The testimony Monday also included a 1992 complaint about a different priest accused of molesting boys at a church-owned camp three decades earlier.
Several junior counselors complained in the early 1960s that the priest was on the prowl at night, molesting them in their tents. They said it was a well-known secret among teen counselors for several years.
The priest remained in ministry, working at three archdiocesan high schools and serving as assistant superintendent of Catholic schools through 2004. The priest, confronted after a man complained to the archdiocese in 1992, admitted the "sin" of masturbation and said he had read up on that subject because so many people were mentioning it in the confessional.
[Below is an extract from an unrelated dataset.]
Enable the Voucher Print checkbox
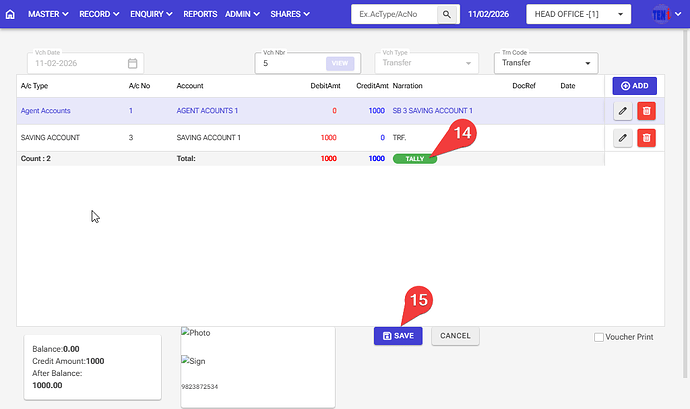This screenshot has height=409, width=690. coord(599,338)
Few victims or members of the public have been attending the trial in downtown Philadelphia, but retired Philadelphia detective Arthur Baselice Jr., of Mantua, New Jersey, turned out Monday.
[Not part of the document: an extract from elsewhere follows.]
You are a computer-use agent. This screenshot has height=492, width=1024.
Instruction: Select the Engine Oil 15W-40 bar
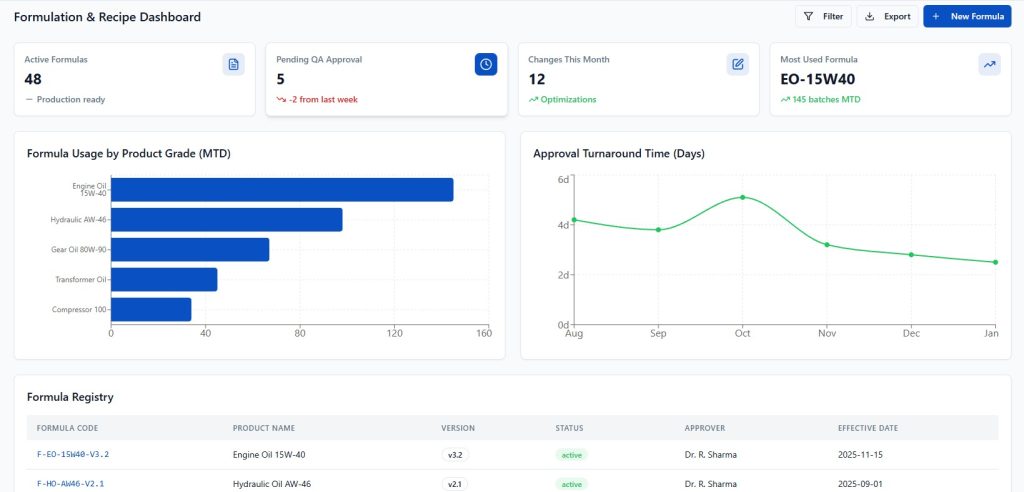tap(281, 190)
His 28-year-old son, Arthur Baselice III, died of a drug overdose in 2006 after his civil lawsuit against the church accusing his high school principal of molesting him was thrown out because of legal time limits. The former principal, a Franciscan friar, is in prison for stealing nearly $900,000 from the school and the Franciscans, some of which fed the younger Baselice's drug addiction, according to prosecutors.
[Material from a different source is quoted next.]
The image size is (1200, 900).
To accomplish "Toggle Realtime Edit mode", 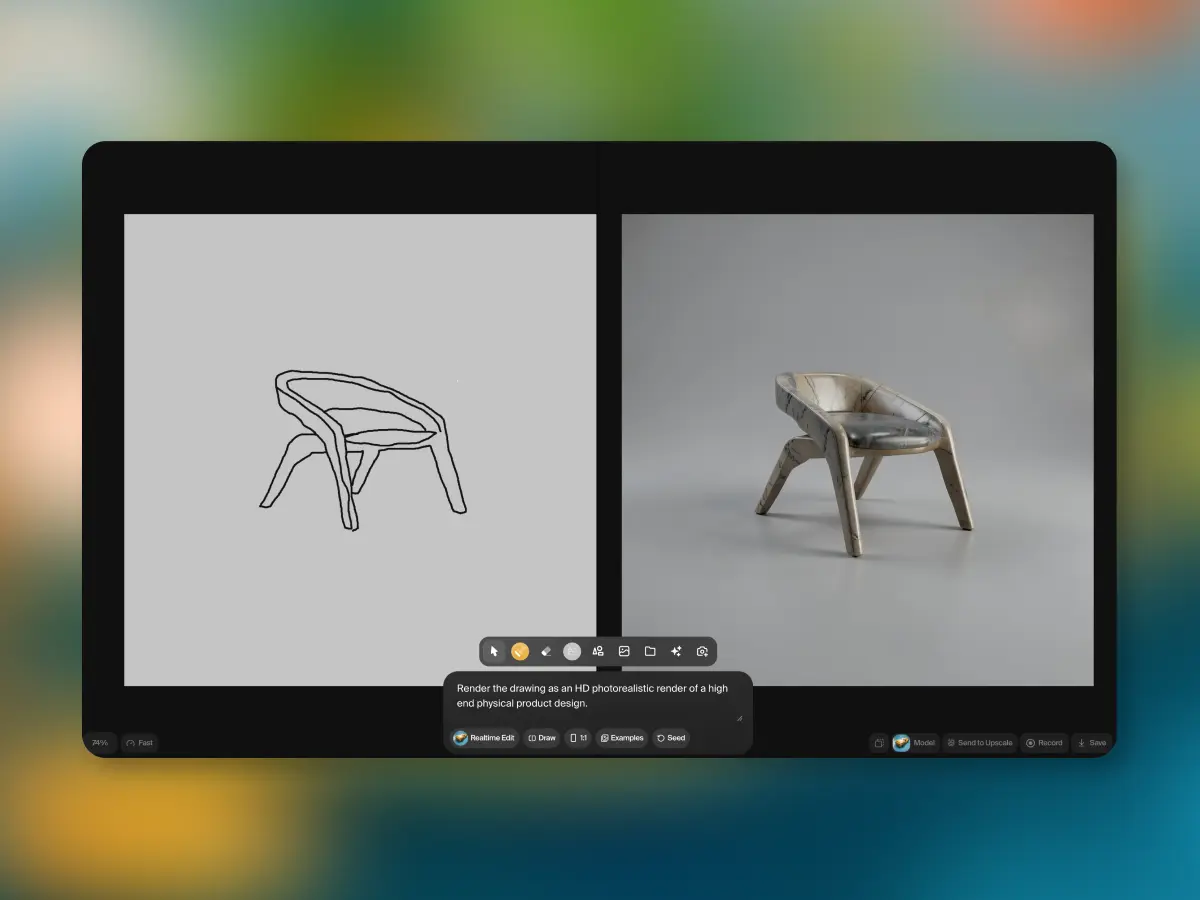I will click(x=484, y=738).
Prosecutors are detailing allegations made against nearly two dozen priests since 1948 to show that Lynn and other archdiocesan officials kept suspected predators in jobs around children.
On cross-examination Monday, defence lawyers Jeffrey Lindy and Thomas Bergstrom had detectives concede that Lynn promptly interviewed both complainants and accused priests and sent the priests to a church-run hospital for mental health evaluations and treatment.
The man who wrote to the archdiocese in 1992 about the camp prowler was by then a 44-year-old married father of five girls. The priest he accused was chaplain of a suburban Philadelphia girls' high school.
He remained there until 2004, when a church panel reviewing complaints in the wake of the national priest abuse scandal found the allegations against him credible. He only then admitted molesting three boys and explained earlier denials on the fact he had confessed and moved past it.
The archdiocese restricted his ministry 40 years after the camp allegations first surfaced.